*WHAT NEEDS TO BE DONE*
Could you repeat, unchanged, the lines of the listing below between the line holding "of magenta squares" and the line holding "will (191, 795).", inclusive?

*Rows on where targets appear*
————————

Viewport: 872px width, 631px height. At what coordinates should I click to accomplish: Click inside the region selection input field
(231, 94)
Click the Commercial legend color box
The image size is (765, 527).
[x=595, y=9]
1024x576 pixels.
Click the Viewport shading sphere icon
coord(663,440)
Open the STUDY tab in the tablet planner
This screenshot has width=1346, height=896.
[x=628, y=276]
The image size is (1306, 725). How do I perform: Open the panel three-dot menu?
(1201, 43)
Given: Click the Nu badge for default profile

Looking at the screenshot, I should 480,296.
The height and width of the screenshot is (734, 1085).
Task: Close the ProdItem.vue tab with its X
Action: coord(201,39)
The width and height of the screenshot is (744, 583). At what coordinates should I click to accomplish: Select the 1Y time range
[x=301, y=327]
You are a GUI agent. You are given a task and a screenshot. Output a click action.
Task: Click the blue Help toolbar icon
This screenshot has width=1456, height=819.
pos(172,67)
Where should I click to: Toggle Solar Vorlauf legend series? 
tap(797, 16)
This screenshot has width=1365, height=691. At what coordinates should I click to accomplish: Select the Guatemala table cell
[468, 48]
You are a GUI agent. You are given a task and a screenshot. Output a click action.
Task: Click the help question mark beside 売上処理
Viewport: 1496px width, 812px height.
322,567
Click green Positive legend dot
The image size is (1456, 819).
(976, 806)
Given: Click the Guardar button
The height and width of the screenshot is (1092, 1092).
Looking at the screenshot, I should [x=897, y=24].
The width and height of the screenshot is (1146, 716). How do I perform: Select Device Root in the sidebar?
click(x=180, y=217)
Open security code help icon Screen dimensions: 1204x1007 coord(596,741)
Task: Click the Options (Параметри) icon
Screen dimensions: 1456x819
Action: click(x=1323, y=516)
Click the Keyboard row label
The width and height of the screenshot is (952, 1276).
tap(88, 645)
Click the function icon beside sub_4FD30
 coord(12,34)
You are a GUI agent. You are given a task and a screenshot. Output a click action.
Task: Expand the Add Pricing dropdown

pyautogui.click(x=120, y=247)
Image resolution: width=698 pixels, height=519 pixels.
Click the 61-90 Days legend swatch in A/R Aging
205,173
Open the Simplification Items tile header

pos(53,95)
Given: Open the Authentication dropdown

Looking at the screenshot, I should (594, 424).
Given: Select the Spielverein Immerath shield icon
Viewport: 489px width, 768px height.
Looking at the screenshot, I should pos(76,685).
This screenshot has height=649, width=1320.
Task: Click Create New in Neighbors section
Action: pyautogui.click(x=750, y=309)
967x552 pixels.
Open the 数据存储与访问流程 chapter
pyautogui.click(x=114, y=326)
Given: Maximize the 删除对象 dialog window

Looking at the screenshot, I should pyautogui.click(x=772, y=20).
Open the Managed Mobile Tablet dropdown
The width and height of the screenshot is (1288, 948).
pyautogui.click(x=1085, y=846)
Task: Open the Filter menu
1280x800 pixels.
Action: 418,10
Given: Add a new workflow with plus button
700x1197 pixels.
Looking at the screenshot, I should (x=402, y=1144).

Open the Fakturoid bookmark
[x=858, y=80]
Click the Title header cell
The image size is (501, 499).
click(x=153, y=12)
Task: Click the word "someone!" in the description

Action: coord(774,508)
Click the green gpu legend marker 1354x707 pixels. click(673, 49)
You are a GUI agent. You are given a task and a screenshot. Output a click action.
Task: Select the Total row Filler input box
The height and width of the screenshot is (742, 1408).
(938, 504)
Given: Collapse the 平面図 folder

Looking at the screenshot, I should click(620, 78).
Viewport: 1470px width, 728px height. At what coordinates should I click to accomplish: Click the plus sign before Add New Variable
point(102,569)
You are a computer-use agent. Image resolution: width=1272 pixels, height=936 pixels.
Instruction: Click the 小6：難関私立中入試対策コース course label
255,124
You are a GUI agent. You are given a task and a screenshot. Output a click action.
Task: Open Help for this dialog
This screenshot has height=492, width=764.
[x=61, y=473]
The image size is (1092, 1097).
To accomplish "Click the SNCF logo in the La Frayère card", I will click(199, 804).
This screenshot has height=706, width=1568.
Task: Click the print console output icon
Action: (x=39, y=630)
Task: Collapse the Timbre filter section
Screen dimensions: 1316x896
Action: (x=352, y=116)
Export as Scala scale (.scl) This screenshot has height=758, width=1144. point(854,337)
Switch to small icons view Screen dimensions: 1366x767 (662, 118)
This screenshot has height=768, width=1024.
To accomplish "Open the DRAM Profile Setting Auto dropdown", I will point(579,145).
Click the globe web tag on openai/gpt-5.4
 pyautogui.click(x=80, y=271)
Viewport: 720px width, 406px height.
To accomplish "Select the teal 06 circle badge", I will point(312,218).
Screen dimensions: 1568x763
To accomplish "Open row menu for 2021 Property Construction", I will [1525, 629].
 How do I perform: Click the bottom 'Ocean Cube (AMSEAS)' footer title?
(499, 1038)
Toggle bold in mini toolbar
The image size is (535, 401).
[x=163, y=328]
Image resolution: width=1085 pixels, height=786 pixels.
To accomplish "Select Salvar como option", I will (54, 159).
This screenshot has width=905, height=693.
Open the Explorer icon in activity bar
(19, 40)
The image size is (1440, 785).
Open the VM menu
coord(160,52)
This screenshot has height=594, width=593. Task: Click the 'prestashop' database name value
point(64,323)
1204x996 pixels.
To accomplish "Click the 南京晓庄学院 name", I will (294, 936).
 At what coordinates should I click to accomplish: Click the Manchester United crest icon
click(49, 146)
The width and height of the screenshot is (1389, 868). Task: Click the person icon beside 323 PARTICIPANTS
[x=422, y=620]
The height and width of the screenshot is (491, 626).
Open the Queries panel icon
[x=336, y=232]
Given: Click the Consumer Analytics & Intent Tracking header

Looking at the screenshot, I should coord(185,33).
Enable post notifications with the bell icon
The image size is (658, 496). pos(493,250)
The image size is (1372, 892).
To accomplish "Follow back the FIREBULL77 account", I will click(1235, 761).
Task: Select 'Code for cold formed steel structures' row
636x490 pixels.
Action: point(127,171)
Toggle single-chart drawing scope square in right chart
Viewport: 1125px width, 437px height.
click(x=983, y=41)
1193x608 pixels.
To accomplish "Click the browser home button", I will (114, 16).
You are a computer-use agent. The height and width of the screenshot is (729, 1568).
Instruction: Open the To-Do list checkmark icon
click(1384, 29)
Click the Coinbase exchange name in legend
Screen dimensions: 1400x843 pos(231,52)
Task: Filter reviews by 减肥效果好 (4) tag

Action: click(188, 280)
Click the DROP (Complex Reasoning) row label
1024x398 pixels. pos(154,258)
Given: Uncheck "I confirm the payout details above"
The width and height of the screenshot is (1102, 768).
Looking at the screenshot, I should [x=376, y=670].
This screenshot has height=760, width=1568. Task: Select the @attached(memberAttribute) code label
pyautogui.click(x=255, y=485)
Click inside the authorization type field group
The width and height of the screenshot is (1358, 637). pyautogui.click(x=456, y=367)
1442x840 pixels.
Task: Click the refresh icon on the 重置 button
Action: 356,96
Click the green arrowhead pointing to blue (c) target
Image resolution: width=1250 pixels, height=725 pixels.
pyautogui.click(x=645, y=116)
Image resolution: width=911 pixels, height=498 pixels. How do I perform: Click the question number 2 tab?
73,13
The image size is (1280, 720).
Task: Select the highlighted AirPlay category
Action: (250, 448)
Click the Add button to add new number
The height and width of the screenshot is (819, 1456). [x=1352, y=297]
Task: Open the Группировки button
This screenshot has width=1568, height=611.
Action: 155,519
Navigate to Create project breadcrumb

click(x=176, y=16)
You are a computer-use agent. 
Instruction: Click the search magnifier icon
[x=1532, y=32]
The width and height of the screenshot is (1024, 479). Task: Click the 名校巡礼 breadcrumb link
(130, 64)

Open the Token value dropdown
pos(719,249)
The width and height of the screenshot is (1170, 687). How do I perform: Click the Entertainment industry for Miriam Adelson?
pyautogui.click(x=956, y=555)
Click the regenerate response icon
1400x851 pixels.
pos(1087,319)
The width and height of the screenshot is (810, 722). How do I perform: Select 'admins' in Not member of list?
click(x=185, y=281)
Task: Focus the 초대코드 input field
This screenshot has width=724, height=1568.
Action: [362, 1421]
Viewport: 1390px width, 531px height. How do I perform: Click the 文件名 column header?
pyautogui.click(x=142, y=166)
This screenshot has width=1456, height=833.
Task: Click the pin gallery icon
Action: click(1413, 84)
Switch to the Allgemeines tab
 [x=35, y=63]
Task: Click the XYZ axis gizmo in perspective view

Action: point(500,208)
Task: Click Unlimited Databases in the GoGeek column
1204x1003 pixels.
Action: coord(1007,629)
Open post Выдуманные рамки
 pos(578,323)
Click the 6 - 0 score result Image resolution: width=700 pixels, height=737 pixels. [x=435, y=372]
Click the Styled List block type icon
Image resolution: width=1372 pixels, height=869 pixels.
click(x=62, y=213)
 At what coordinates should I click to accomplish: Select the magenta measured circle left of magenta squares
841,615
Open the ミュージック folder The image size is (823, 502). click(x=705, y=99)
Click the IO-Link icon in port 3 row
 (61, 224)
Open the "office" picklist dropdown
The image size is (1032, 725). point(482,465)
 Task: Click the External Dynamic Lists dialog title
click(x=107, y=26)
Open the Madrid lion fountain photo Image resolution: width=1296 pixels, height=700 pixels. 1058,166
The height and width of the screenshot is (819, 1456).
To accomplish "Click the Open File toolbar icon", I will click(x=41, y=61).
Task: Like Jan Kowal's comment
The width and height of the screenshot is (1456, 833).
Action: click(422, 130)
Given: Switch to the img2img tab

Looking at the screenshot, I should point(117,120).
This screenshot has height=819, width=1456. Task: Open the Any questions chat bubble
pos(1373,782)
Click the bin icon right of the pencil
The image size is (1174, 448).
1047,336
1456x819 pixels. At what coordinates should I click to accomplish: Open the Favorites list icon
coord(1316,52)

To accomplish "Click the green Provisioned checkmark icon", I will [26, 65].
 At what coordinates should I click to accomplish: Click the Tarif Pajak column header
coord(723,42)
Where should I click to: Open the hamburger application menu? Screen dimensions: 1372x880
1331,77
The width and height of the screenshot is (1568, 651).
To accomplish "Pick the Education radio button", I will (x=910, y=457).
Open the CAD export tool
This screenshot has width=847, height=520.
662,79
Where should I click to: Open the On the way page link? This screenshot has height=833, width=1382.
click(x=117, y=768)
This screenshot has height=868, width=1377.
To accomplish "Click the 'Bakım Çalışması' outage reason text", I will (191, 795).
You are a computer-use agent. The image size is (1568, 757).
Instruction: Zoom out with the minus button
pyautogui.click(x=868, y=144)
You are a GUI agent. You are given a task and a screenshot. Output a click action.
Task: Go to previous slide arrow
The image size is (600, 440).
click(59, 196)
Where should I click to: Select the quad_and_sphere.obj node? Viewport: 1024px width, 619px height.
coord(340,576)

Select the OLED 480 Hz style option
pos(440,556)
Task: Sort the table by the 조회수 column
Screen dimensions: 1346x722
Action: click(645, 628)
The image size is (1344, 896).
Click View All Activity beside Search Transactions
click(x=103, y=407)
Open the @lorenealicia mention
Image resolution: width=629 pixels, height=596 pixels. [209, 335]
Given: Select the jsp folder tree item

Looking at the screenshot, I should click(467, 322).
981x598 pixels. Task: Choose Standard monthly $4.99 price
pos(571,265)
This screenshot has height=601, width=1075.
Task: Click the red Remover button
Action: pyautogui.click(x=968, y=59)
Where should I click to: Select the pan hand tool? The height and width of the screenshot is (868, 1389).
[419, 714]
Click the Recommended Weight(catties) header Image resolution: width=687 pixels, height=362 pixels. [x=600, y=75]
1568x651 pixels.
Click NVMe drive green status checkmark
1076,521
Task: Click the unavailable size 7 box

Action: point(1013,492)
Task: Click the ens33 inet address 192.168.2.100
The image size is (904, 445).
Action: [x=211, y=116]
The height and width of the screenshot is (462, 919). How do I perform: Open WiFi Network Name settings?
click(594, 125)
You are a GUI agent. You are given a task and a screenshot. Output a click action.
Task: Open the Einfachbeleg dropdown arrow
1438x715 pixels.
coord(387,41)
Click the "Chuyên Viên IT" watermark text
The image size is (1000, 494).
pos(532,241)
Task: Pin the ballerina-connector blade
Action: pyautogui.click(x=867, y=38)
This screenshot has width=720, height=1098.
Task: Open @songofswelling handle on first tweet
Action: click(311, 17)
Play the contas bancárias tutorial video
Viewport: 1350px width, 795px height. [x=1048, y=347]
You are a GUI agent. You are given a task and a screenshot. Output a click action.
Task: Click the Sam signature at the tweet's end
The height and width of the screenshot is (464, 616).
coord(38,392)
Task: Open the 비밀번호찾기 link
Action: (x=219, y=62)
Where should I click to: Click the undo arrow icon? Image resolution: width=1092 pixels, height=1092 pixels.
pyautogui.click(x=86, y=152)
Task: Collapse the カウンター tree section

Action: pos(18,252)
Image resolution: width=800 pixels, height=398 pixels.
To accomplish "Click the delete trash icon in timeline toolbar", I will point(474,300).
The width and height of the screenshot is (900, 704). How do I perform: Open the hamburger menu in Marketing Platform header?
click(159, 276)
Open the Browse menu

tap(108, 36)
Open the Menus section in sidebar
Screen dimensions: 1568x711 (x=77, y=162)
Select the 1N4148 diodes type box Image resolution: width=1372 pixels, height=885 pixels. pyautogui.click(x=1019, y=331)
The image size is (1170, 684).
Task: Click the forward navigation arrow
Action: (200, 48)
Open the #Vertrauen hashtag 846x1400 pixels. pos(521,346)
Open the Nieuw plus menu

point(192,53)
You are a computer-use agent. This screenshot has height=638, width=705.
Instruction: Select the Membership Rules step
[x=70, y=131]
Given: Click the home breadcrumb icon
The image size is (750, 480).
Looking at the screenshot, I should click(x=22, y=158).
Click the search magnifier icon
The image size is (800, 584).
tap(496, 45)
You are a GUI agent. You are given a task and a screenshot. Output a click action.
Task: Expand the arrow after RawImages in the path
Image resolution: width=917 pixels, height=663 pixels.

————————

*THE RESPONSE*
 At what coordinates should I click to accomplish: Select the magenta measured circle left of magenta squares
841,615
Open the ミュージック folder The image size is (823, 502). click(x=705, y=99)
Click the IO-Link icon in port 3 row
 (61, 224)
Open the "office" picklist dropdown
The image size is (1032, 725). point(482,465)
 Task: Click the External Dynamic Lists dialog title
click(x=107, y=26)
Open the Madrid lion fountain photo Image resolution: width=1296 pixels, height=700 pixels. 1058,166
The height and width of the screenshot is (819, 1456).
To accomplish "Click the Open File toolbar icon", I will click(x=41, y=61).
Task: Like Jan Kowal's comment
The width and height of the screenshot is (1456, 833).
Action: click(422, 130)
Given: Switch to the img2img tab

Looking at the screenshot, I should point(117,120).
This screenshot has height=819, width=1456. Task: Open the Any questions chat bubble
pos(1373,782)
Click the bin icon right of the pencil
The image size is (1174, 448).
1047,336
1456x819 pixels. At what coordinates should I click to accomplish: Open the Favorites list icon
coord(1316,52)

To accomplish "Click the green Provisioned checkmark icon", I will [26, 65].
 At what coordinates should I click to accomplish: Click the Tarif Pajak column header
coord(723,42)
Where should I click to: Open the hamburger application menu? Screen dimensions: 1372x880
1331,77
The width and height of the screenshot is (1568, 651).
To accomplish "Pick the Education radio button", I will (x=910, y=457).
Open the CAD export tool
This screenshot has width=847, height=520.
662,79
Where should I click to: Open the On the way page link? This screenshot has height=833, width=1382.
click(x=117, y=768)
This screenshot has height=868, width=1377.
To accomplish "Click the 'Bakım Çalışması' outage reason text", I will (191, 795).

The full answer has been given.